Posted by: Anonymous [ip: 78.86.139.134] on September 27, 2008 07:07 PM
Developers can certainly make a living with Free Software, and there are a great many who do. The "problem" is that Free Software development and payment is different to a lot of proprietary development and payment. In a proprietary business a programmer will get paid to work on a piece of software, which loses money for the company. When the software gets to a state that is release-worthy the company releases it for payment only and hopes that its investment pays off so the sales bring in more than was spent on the programmer's salary.
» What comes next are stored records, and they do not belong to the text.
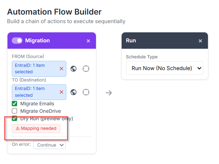This screenshot has width=219, height=164.
Task: Click the crosshair target icon for FROM source
Action: click(86, 69)
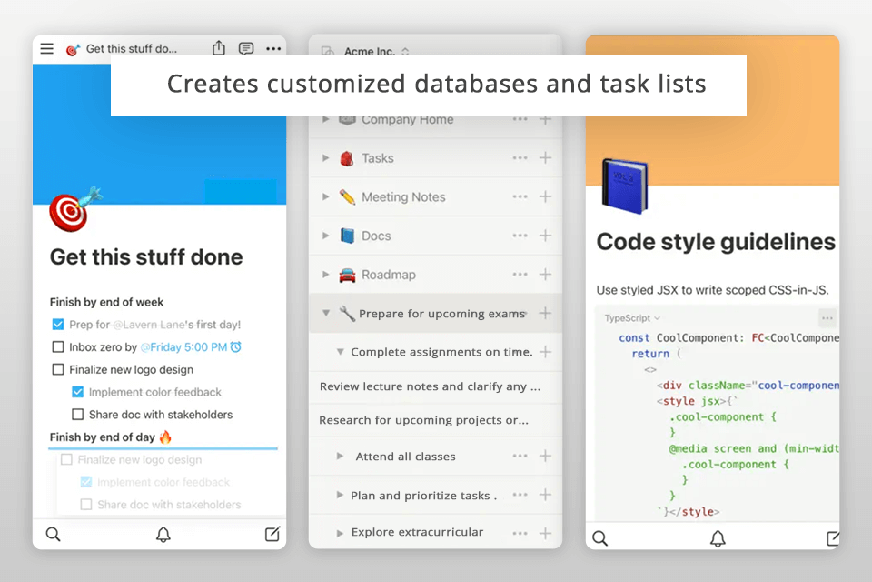Open notifications bell in left panel
Image resolution: width=872 pixels, height=582 pixels.
pos(164,535)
In a Free Software business (Collabora, Fluendo, RedHat, Canonical, etc.) programmers get paid to create new software and expand and stabilise the features of existing software so that whoever is paying them ends up with a good piece of Free Software which they can use for whatever purpose (eg. a Web server). There might not be huge fortunes to be made for programmers with this style of development and payment, but their business is much more stable and consistent (a small proprietary company can go bankrupt if their software doesn't make enough money to offset the massive payments they used to make it). Since the payment was made to MAKE the software/feature, once it has been made there is no more cost involved to share it (distribution via the Web is cheap), thus the sharing and no-cost nature of Free Software doesn't impact the business since they don't work in terms of sales.
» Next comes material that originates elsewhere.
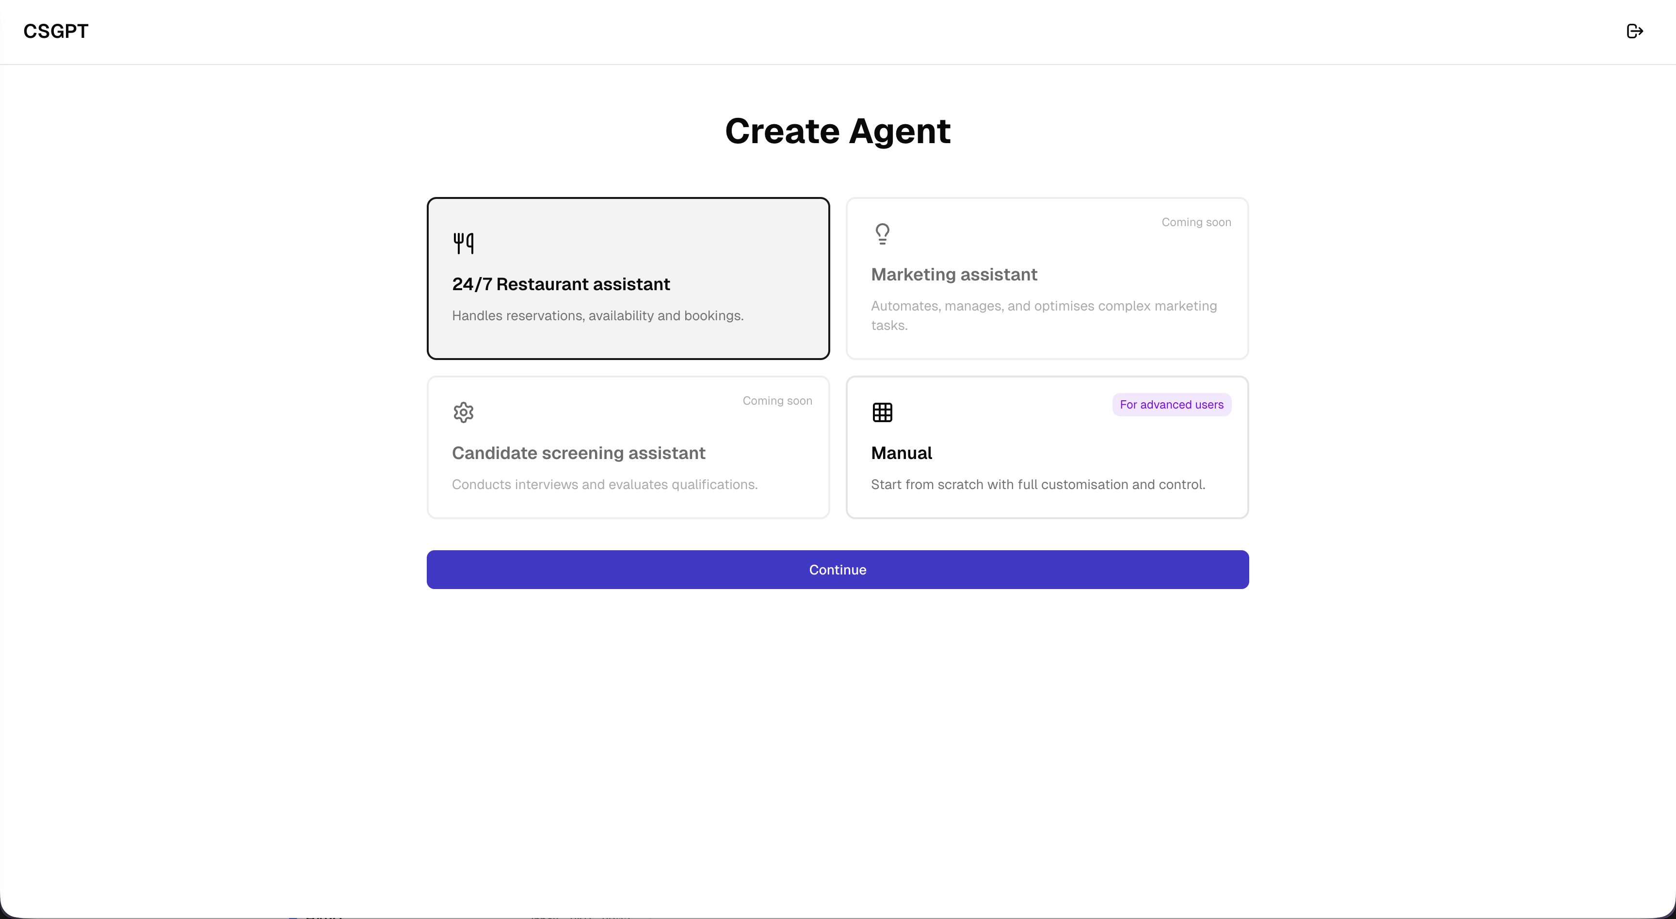Select the Candidate screening assistant card
This screenshot has width=1676, height=919.
(x=627, y=447)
An advantage to the non-programmer with Free Software companies is that good, useful stuff gets made. If something is desired enough to be payed for then programmers will be able to get paid for making it, if something is cool but not particularly profitable then some people might make it in their spare time as volunteers. If something is not desired enough to pay for and not really wanted enough to volunteer for (like all of those thousands of games which are exactly the same but have a different player character), then they won't get made. HUGE amounts of effort are wasted making throw-away programs in the hope that it makes slightly more than it costs, this effort could be diverted to businesses making new things which people and businesses want (since all of the current stuff would be Free Software, and thus no-cost due to the tiny cost of distribution).